Esto hay que destacarlo: el recurso administrativo ofrece una oportunidad de defensa y de control distintos y más intensos que los que proporciona el control judicial. El órgano que conoce de un recurso administrativo no limita su enjuiciamiento a cuestiones de Derecho, sino que abarca también los criterios adicionales de oportunidad con los que se ha ejercido un poder discrecional.

Esto es relevante si se tiene en cuenta la tendencia actual de ampliar los márgenes de discrecionalidad de la Administración, tendencia que necesariamente lleva consigo una reducción del alcance efectivo del control judicial por falta de parámetros jurídicos con los que llevar a cabo la revisión de legalidad de la decisión.

Cualquier conocedor del funcionamiento de la jurisdicción contencioso-administrativa sabe que hay discrepancias del interesado con la decisión (piénsese, por ejemplo, en los casos de la denominada “discrecionalidad técnica”) que o son estimadas en vía administrativa de recurso o nunca serán estimadas. Sin que en esto exista nada anómalo: los órganos judiciales no pueden valerse de criterios de mera oportunidad para corregir la actividad administrativa. Su norma de control solo incluye los criterios de legalidad (art. 106.1 CE).

Pero, desde la perspectiva que aquí nos interesa, sí que es muy relevante que exista la posibilidad de reconsiderar una decisión administrativa en todos sus aspectos (de legalidad y oportunidad) como garantía efectiva del recurrente. Y lo que puede carecer de sentido es pretender acelerar la llegada supuestamente salvadora al recurso judicial, cuando lo que se discute de la decisión administrativa (criterios técnicos, por ejemplo, de los que se discrepa, pero sobre los que ha decidido de forma no incorrecta la Administración) no es algo que pueda ser examinado y corregido por el juez.

En todos los sistemas jurídico-administrativos con los que solemos comparar el nuestro parece que los recursos administrativos ofrecen una oportunidad de defensa y control distinta y más intensa que la de mera legalidad que prestan los órganos judiciales. Hay aquí una función de defensa material del interesado a la que no debería renunciarse solo por la circunstancia de que tradicionalmente la Administración haya hecho un pésimo ejercicio de ella. Yo pienso que, como –según se acaba de exponer- sucede con el régimen español del silencio administrativo, la tarea relevante no debería ser idear soluciones partiendo de la base de que la Administración incumple sus obligaciones, sino no permitir que las incumpla.
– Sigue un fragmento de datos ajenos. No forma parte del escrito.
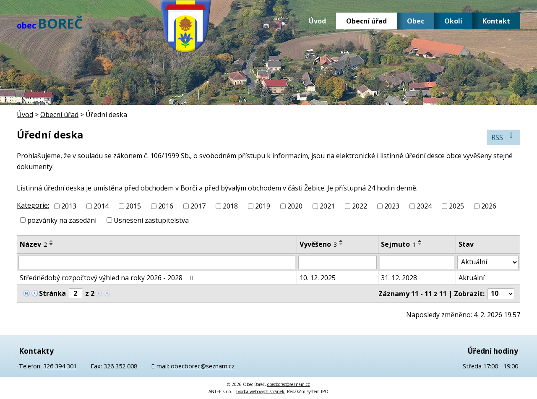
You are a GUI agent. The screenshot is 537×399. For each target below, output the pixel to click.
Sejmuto (398, 244)
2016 (165, 206)
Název (33, 244)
Quizás la mejor solución la hubiera encontrado una ley más ambiciosa en los modelos existentes de recursos administrativos cuya resolución está atribuida a órganos administrativos independientes que cumplen esta única función: los Administrative Tribunals del Reino Unido (puede verse sobre esto el trabajo de Agustín García Ureta en esta obra colectiva) o los órganos que resuelven los recursos especiales en materia de contratación pública.